_INSTRUCTIONS_:
[1] In the Magic article, which card is paired with Briarbridge Tracker?
[2] Continue the Magic article about Briarbridge Tracker, starting after its last sentence.

_EXTRACT TO READ_:
..............................

Ross Merriam thinks Briarbridge Tracker and Esika’s Chariot will pair well in Innistrad: Midnight Hunt Standard. Check out his early builds with the two powerful MTG cards.

One of my favorite things in Magic is watching how the whole of a deck becomes so much more than the sum of its parts. Even weak cards can be made strong when you find the right context for them to shine, and the eureka moment of finding that context and taking down stronger cards from your opponent is a great feeling.

However, if you go too far searching for these moments, you wind up putting yourself at a disadvantage, often playing a ton of weak cards and finding yourself at the mercy of your opponent, hoping they don’t have the disruption to break up your powerful synergies.

Early in a format, whether it’s during preview season or shortly after a new set’s release, most players are focused on finding the powerful synergies, and less focused on finding the right disruption to stop their opponents. This leads to situations where synergy-driven decks overperform until the metagame adapts to stop them. It’s at that point that the synergy decks give way to decks featuring more raw power.

There’s one more step in this process, and that’s taking decks comprised of individually powerful cards and finding little synergies in order to elevate those cards even further. These synergies are particularly difficult to stop because breaking them up with disruption still leaves your opponent with those individually powerful cards. They’re of course happy to see their synergies come together, but it’s no longer a disaster if they don’t. In other words, you get most of the reward of more synergy-dependent decks with much less risk.

Today I want to explore a card from Innistrad: Midnight Hunt that is powerful by itself, yet also synergizes nicely with existing powerful cards, making it one of the most intriguing cards in the set for me. That card is Briarbridge Tracker.

..............................

_INFORMATION SHOWN_:

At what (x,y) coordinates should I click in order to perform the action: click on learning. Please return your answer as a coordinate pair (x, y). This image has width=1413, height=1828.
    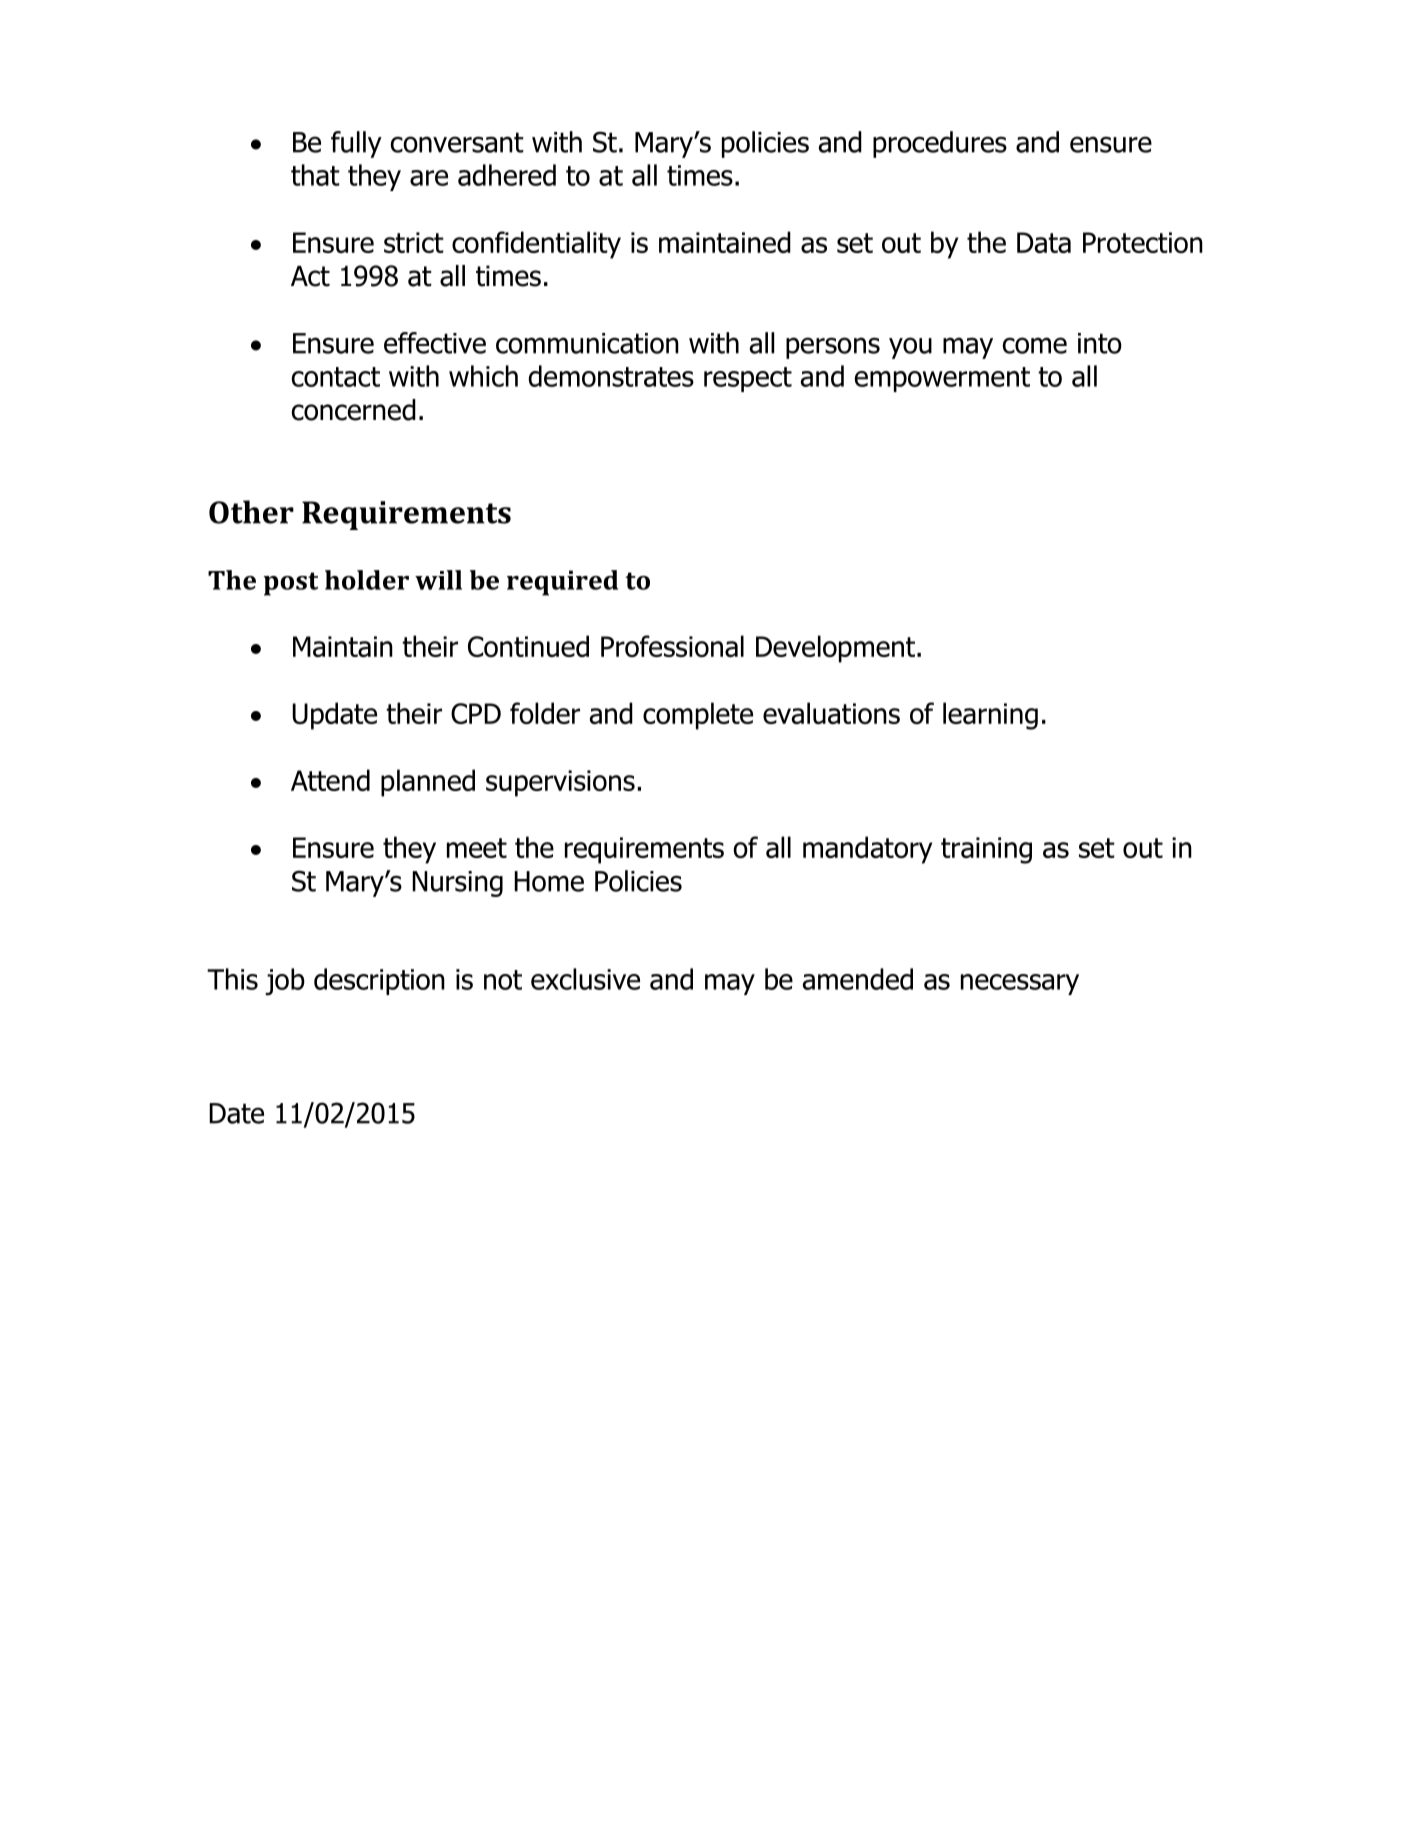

..............................

_EXPECTED RESPONSES_:
[1] Esika's Chariot.

[2]
Briarbridge Tracker

An obvious callback to Tireless Tracker, the latest version won’t run away with games like its predecessor, since you’re limited to just the one Clue token. But in turn you get a bigger body up front and the first Clue comes regardless of whether you make a fourth land drop. That third point of toughness will be quite relevant in a format that’s adding Play With Fire as a common removal spell for red decks of all stripes. And the addition of vigilance will help out any midrange deck that wants the versatility to play offense and defense simultaneously.

Briarbridge Tracker won’t win you a game by itself, but as a creature that provides immediate card advantage and a solid rate body, its floor is as high as they come. Cards with high floors may not draw as much attention and hype as those with high ceilings, but they tend to win a lot of games.

Esika's Chariot

And if you’re looking for that high ceiling anyway, Briarbridge Tracker plays very well with Esika’s Chariot, which I think will be a key synergy for green decks in Innistrad: Midnight Hunt Standard. I think Esika’s Chariot is one of the best cards remaining after rotation, along with Goldspan Dragon, because this format doesn’t have cards like Emergent Ultimatum and Into the Story that can generate huge swings in resources. So Esika’s Chariot being able to create three permanents for one card, threaten to snowball even further if left unchecked, and offer the flexibility to play both offense and defense is incredibly valuable.

Because Chariot is such a draw, cards that play well with it are also going to be in demand, and Briarbridge Tracker is a perfect fit. It can crew the Chariot by itself so long as you control a token, which Chariot conveniently generates if you’ve already sacrificed Tracker’s Clue token. But you’ll want to keep that Clue around, because copying it with Chariot’s triggered ability is an excellent option, especially in control matchups where extra Cat tokens are apt to all get swept away by a Shadows’ Verdict or Vanquish the Horde.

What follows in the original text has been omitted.